Murmures & Confidences - Lecture érotique pour adultes avertis

25/08/10

Fête privée

2277006781_small_1

Nous nous étions rendus à une fête privée Je dis « privée » mais en fait la seule chose qui fait que ce soit privée c’est le lieu car il s’agissait de la maison de quelqu’un… D’ailleurs j’ignorais complètement le nom de celui qui nous ouvrait si généreusement les portes de sa grande villa. A cette fête, on pouvait y retrouver tous les étudiants un peu déjantés du campus, des nouveaux et aussi des tas d’inconnus au bataillon. Le bruit avait couru dans les couloirs et tout le monde était venu, du moins par curiosité.

J’étais avec deux de mes meilleures copines Mélissa et Michelle. Il y avait aussi une amie à Mélissa qui nous accompagnait. Elle s’appelait Lorena, elle est venue nous rejoindre avec son copain. C’était un grand baraqué, il disait s’appeler Carlos mais je me doutais que ce n’était pas son vrai nom, c’était pour se donner un genre latino.

Lorena était une blonde, bien en forme et en rondeur. Elle n’hésitait d’ailleurs pas à mettre en valeur ses courbes et ses reliefs. Elle portait une robe rose flashy, courte, moulante et décolletée. On voyait une bonne partie de sa poitrine et ça ne semblait pas déplaire à son ami bien au contraire.

Quand nous sommes arrivés, on a dû se faufiler pour trouver une place de libre, tellement il y avait du monde. La musique était à fond, les gens se bousculaient sur la piste. J’avais l’impression qu’ils se frottaient les uns contre les autres. Nous avions pu nous pauser dans un coin au fond de la salle. Il y avait quelques canapés et des chaises. Lorena et Carlos se sont tout de suite jetés sur un canapé comme s’ils n’attendaient que ça.

Mélissa m’a entraîné sur la piste. On se déhanchait dans tous les sens, l’ambiance était à son paroxysme. Je sentais des corps me frôler, me caresser, me toucher, Mélissa aussi devait sentir la même chose mais ça ne nous empêchait pas de continuer de danser et de nous amuser comme des folles. Mais au bout d’une vingtaine de minutes, j’ai commencé à fatiguer. J’ai préféré m’éloigner un peu. De loin, je regardais où je pourrais aller m’asseoir.  C’est là que j’ai vu Lorena et Carlos qui étaient en train de s’adonner à d’autres plaisirs, ils se plotaient sans gêne ni retenue. Carlos l’embrassait dans le cou, pétrissait ses seins à pleine main, caressait sa cuisse et sa main glissait sous sa robe et ses doigts sans aucun doute devaient atteindre son sexe. Je la voyais écarter ses cuisses sans aucune pudeur comme s’il n’y avait personne autour d’elle. Pourtant, je n’étais pas la seule à regarder.

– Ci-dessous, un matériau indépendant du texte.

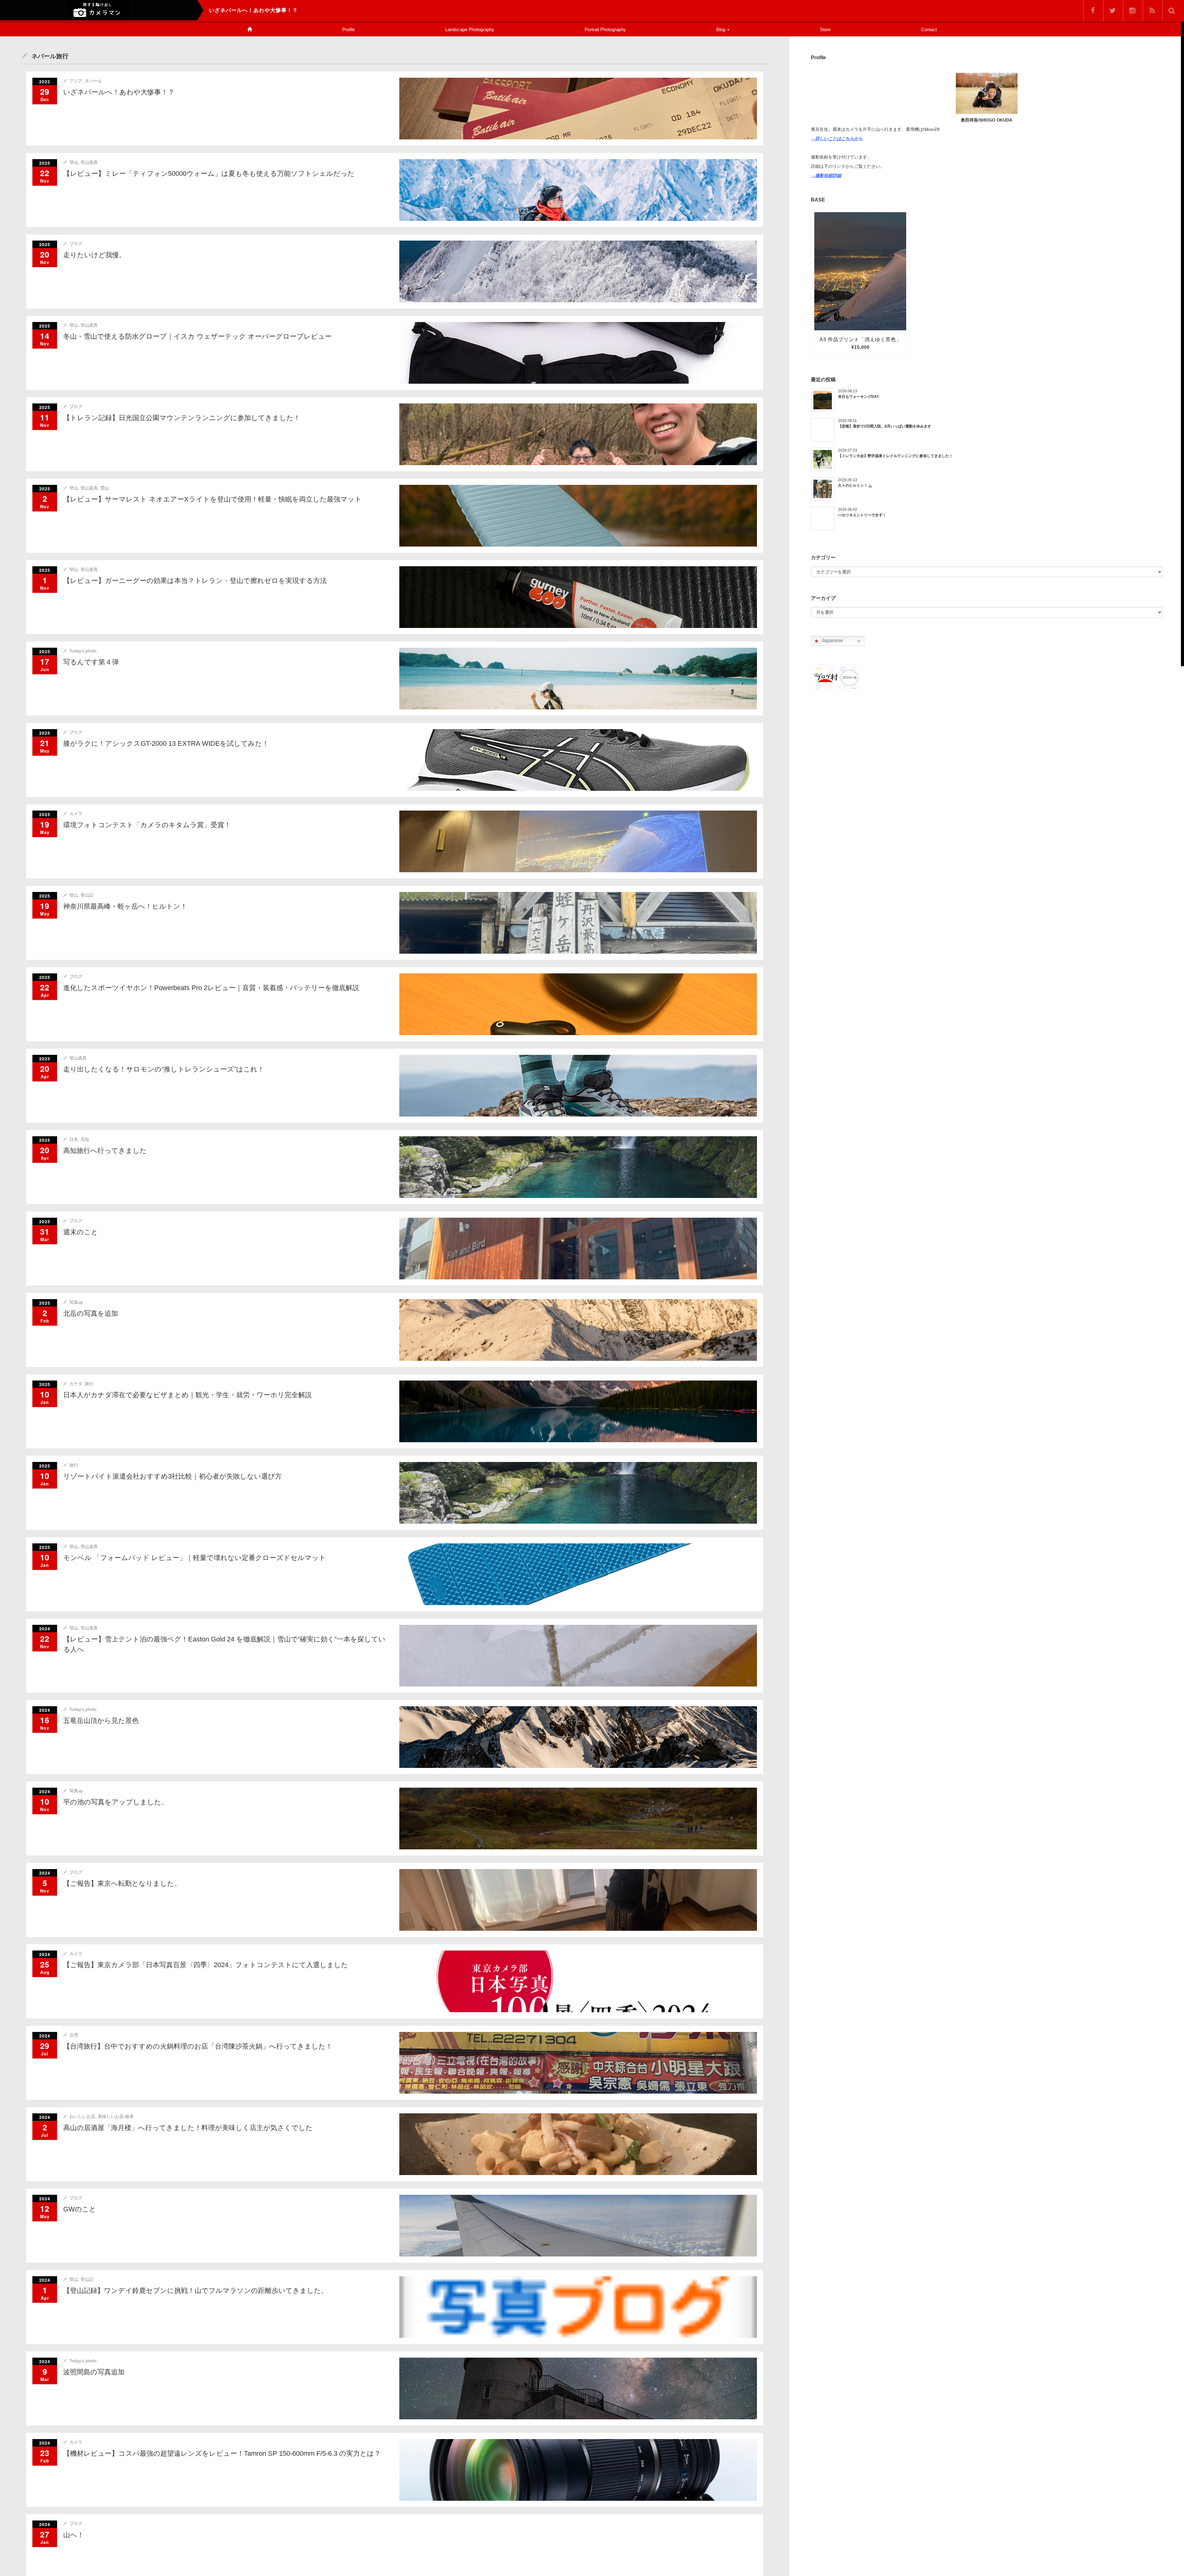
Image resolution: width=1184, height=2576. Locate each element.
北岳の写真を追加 (90, 1313)
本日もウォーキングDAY (858, 396)
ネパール (93, 80)
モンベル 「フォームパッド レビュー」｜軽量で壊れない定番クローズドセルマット (194, 1558)
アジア (75, 80)
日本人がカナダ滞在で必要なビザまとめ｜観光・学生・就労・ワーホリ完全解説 (187, 1395)
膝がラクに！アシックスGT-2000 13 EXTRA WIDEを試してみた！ (166, 743)
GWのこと (79, 2209)
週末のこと (80, 1232)
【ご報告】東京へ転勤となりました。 (122, 1883)
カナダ (75, 1383)
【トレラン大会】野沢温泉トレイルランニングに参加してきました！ (895, 456)
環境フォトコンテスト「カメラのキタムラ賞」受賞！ (147, 825)
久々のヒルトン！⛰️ (855, 485)
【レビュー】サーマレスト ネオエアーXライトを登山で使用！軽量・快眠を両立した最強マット (212, 499)
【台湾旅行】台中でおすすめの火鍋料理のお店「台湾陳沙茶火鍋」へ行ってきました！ (197, 2046)
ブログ (75, 243)
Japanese (831, 640)
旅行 (89, 1383)
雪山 (104, 487)
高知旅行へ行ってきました (105, 1150)
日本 (73, 1139)
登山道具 (89, 162)
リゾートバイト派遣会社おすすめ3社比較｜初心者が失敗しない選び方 (172, 1476)
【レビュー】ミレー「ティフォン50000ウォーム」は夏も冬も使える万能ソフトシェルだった (209, 173)
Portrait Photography (605, 29)
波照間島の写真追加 (94, 2372)
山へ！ (73, 2535)
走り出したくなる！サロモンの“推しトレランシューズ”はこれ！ (163, 1069)
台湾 (73, 2035)
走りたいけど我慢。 (94, 255)
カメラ (75, 813)
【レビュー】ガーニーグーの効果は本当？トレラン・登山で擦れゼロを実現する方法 (195, 580)
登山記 (86, 895)
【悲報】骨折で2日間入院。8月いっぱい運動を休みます (884, 426)
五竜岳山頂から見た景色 (101, 1720)
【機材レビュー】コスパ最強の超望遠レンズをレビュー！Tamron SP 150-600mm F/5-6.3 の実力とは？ (222, 2453)
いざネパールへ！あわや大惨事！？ (119, 92)
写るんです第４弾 (91, 662)
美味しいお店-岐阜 (116, 2116)
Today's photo (83, 650)
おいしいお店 (82, 2116)
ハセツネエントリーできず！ (862, 515)
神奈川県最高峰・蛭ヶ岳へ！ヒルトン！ (125, 906)
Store (825, 29)
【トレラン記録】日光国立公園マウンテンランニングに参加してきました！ (181, 418)
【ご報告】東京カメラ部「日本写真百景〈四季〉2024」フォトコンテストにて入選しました (205, 1965)
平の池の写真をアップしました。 (115, 1802)
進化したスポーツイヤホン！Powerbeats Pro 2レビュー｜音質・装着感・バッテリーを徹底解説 (211, 988)
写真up (76, 1302)
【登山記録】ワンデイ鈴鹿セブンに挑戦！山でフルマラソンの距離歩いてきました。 (195, 2290)
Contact (929, 29)
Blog (721, 29)
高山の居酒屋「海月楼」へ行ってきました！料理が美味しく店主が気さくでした (188, 2128)
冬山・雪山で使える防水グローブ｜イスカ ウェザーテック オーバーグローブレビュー (197, 336)
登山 (73, 162)
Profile (348, 29)
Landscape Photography (469, 29)
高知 (84, 1139)
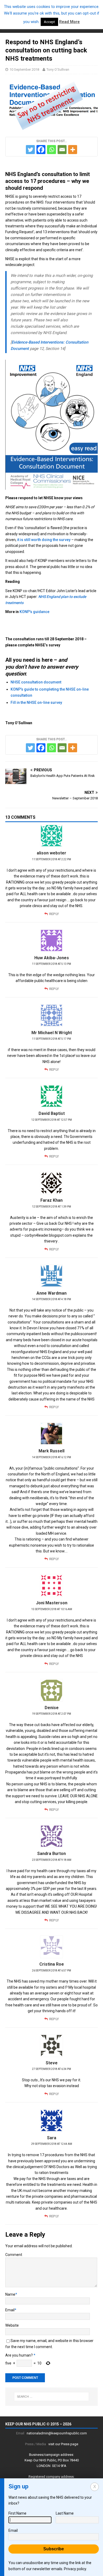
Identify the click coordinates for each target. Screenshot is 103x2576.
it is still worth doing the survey (44, 540)
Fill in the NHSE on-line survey (36, 702)
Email (10, 2310)
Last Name (65, 2513)
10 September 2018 (24, 69)
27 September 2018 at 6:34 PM (51, 2069)
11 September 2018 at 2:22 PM (51, 859)
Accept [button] (49, 22)
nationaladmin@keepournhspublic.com (57, 2433)
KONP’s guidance (34, 612)
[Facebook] (41, 149)
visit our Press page (63, 2444)
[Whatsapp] (51, 149)
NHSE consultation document (36, 682)
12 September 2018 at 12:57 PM (51, 1119)
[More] (72, 149)
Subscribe (53, 2549)
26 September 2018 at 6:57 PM (51, 1970)
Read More (69, 21)
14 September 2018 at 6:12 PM (51, 1457)
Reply (54, 914)
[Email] (62, 149)
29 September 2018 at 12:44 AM (51, 2143)
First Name (17, 2513)
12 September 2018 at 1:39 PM (51, 1206)
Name (10, 2294)
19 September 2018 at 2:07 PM (51, 1713)
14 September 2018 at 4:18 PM (51, 1299)
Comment (13, 2255)
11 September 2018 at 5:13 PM (51, 963)
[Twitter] (30, 149)
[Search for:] (51, 2396)
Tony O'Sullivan (57, 69)
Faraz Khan (51, 1200)
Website (12, 2325)
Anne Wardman (51, 1293)
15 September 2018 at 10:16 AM (51, 1609)
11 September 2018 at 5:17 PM (51, 1038)
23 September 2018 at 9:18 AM (51, 1859)
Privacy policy (75, 2569)
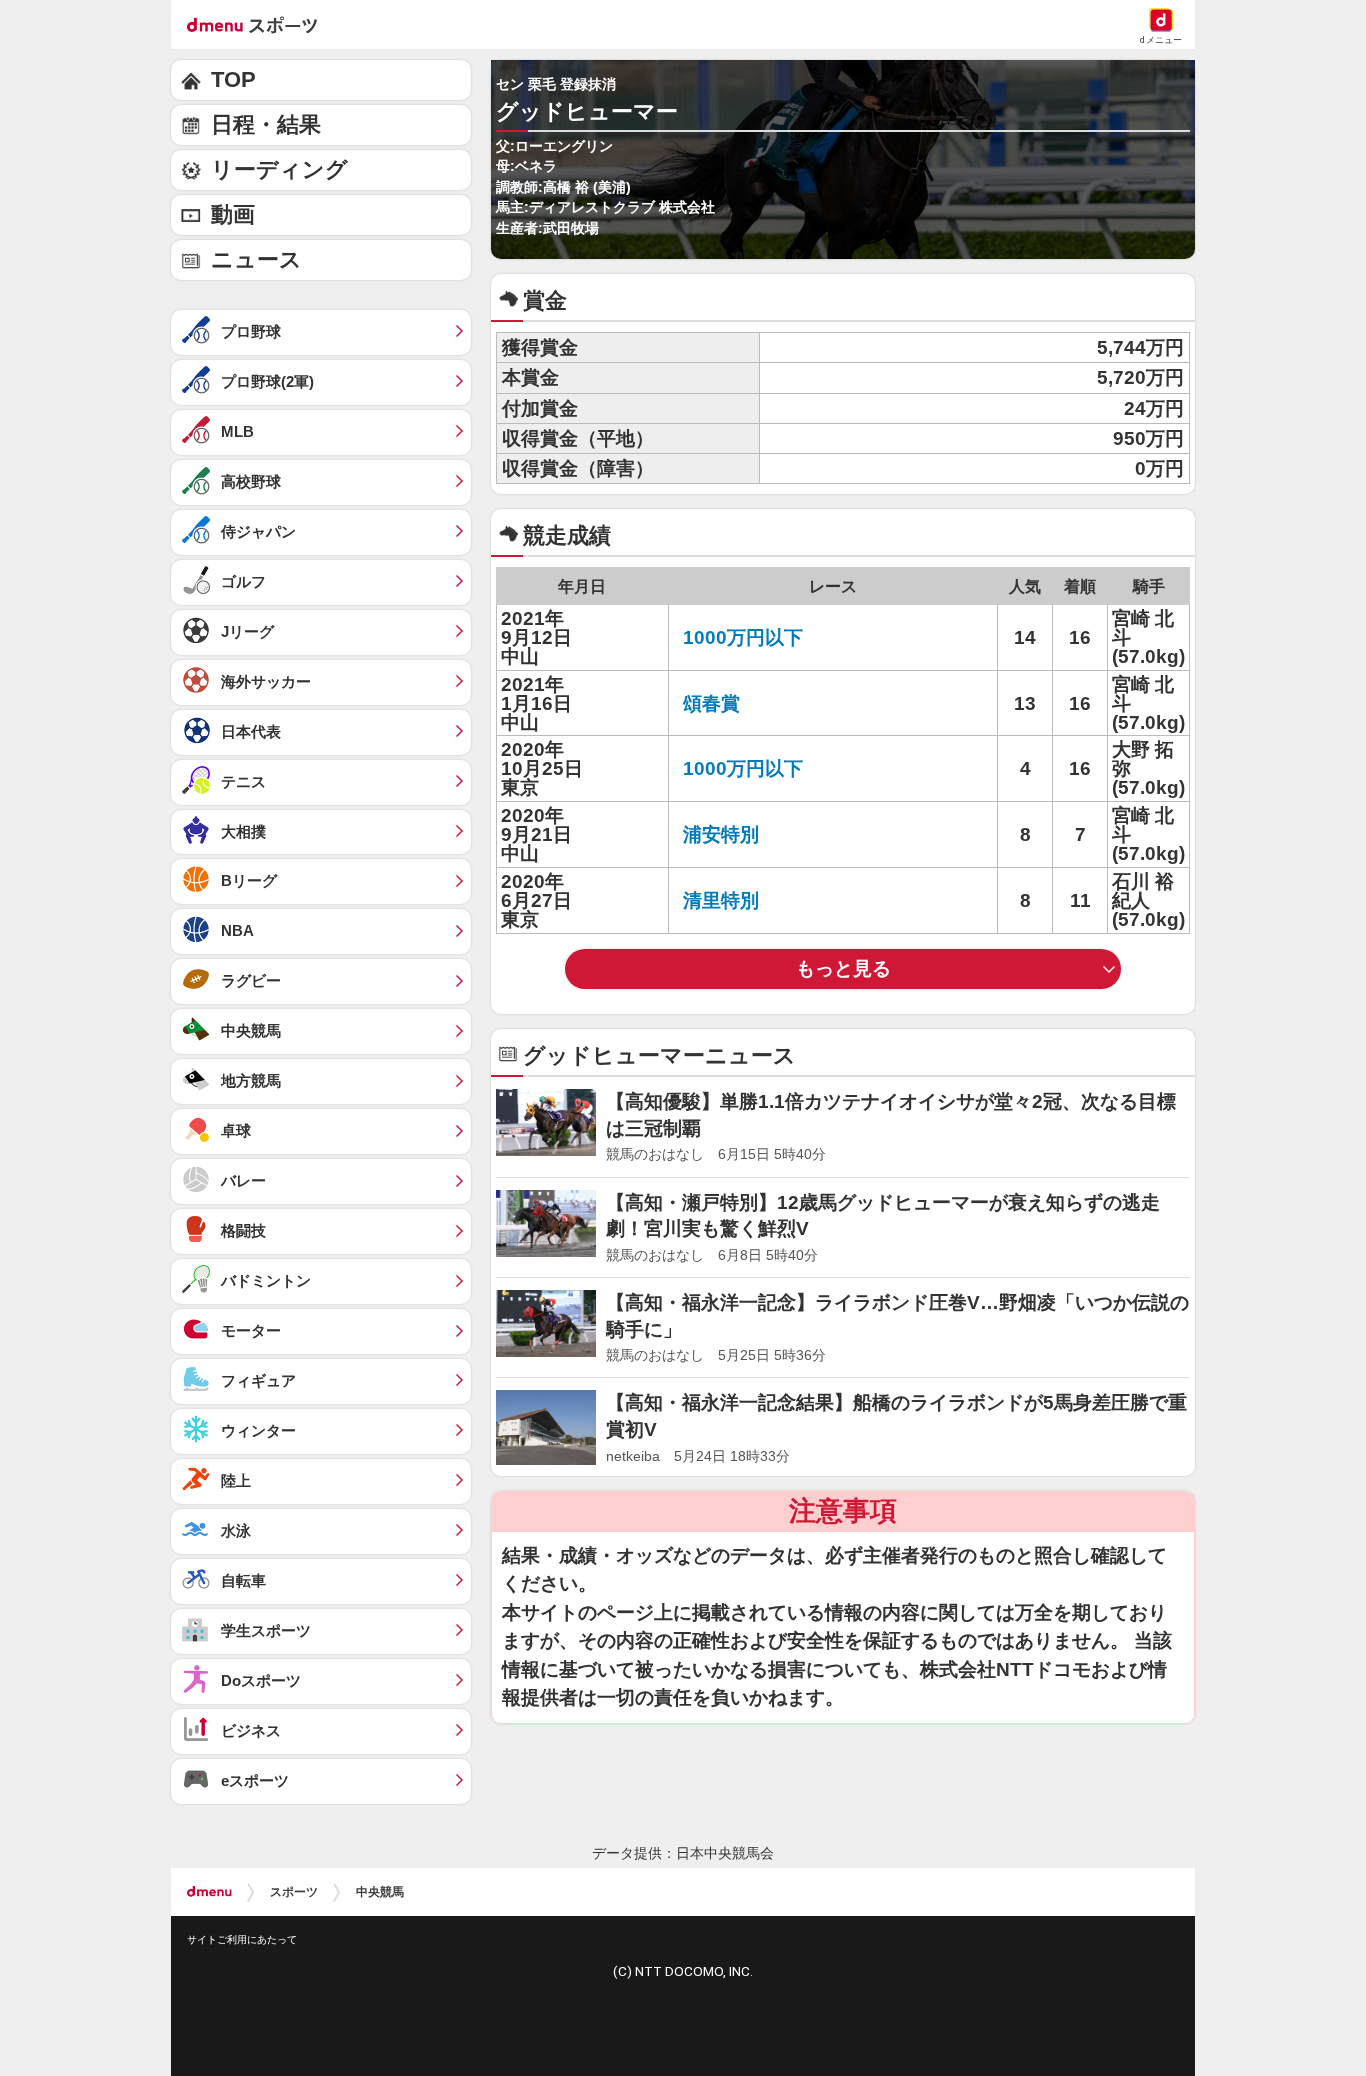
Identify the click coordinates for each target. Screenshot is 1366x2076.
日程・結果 (266, 124)
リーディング (279, 169)
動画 (233, 214)
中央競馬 (380, 1892)
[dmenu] (209, 1892)
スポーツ (294, 1892)
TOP (233, 79)
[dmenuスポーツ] (259, 24)
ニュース (256, 259)
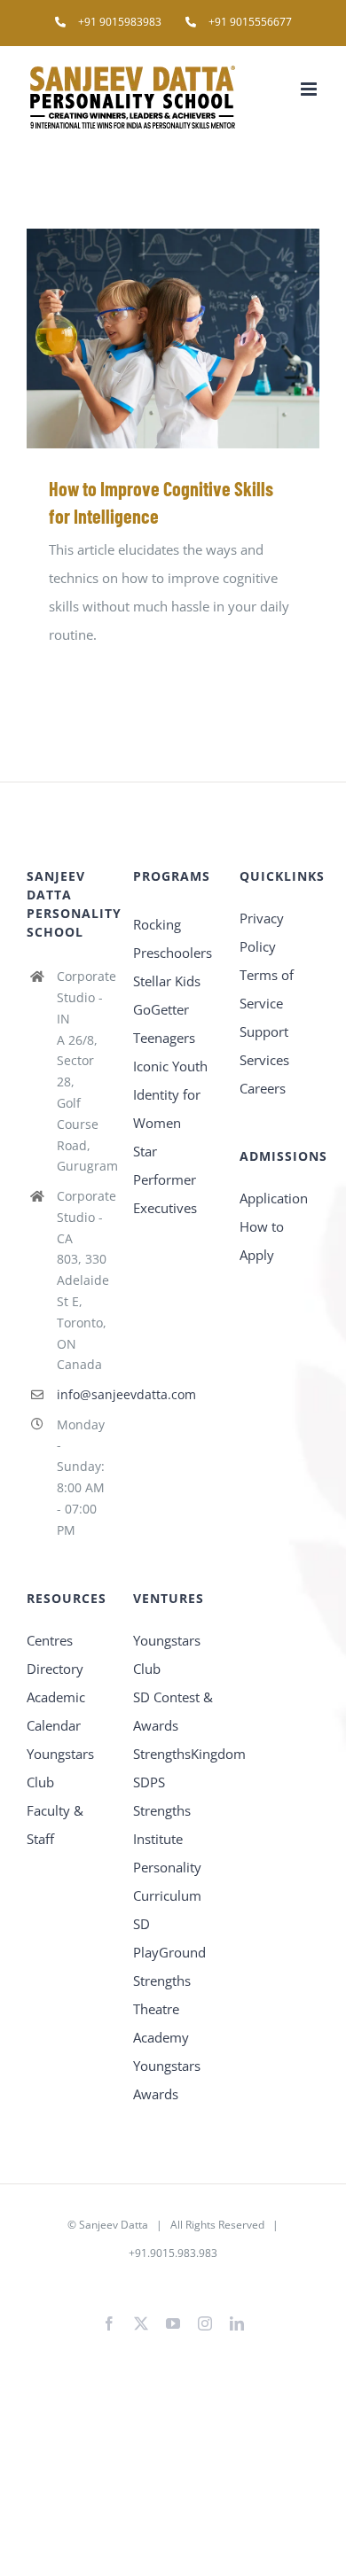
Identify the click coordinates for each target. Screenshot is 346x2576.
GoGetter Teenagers (164, 1023)
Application (274, 1198)
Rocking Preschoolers (172, 938)
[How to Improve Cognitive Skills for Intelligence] (173, 338)
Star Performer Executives (165, 1179)
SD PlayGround (169, 1938)
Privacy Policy (262, 932)
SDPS (149, 1782)
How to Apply (262, 1241)
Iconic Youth (170, 1066)
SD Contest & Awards (173, 1711)
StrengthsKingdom (173, 1754)
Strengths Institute (162, 1825)
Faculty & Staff (55, 1825)
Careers (263, 1088)
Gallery (199, 338)
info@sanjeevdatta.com (81, 1394)
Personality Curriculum (167, 1881)
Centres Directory (55, 1654)
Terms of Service (267, 989)
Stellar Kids (167, 981)
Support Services (264, 1046)
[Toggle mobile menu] (310, 89)
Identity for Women (167, 1109)
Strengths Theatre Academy (162, 2009)
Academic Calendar (56, 1711)
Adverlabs (108, 2281)
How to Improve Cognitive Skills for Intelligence (148, 338)
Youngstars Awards (167, 2080)
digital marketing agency (202, 2281)
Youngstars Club (60, 1768)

Mon amie Mélissa les avait vus elle aussi, elle a souri et elle m’a dit ne pas y porter trop d’attention car son amie Lorena était du genre exhibitionniste. J’ai souri mais j’avais du mal à détourner mon regard de ce couple surexcité.

Finalement, j’étais toujours sur la piste, des jeunes hommes se sont approchés de moi mais je n’étais pas du tout intéressée. J’ai vu Mélissa discuter avec un beau brun et après quelques minutes, elle m’a dit qu’elle allait faire un tour. J’ai tout de suite compris qu’elle avait trouvé un autre lieu et une autre compagnie avec qui finir la soirée. Michelle avait retrouvé un autre groupe d’amis, ils m’ont proposée de venir prendre un verre avec eux à l’Euphoria, un bar branché de la ville mais j’ai refusé leur invitation, j’avais envie de rester encore un peu à cette fête. Pourtant, j’étais seule mais j’étais comme captivée par Lorena et son copain, je les ai suivis du regard pendant toute la soirée. C’était plus fort que moi.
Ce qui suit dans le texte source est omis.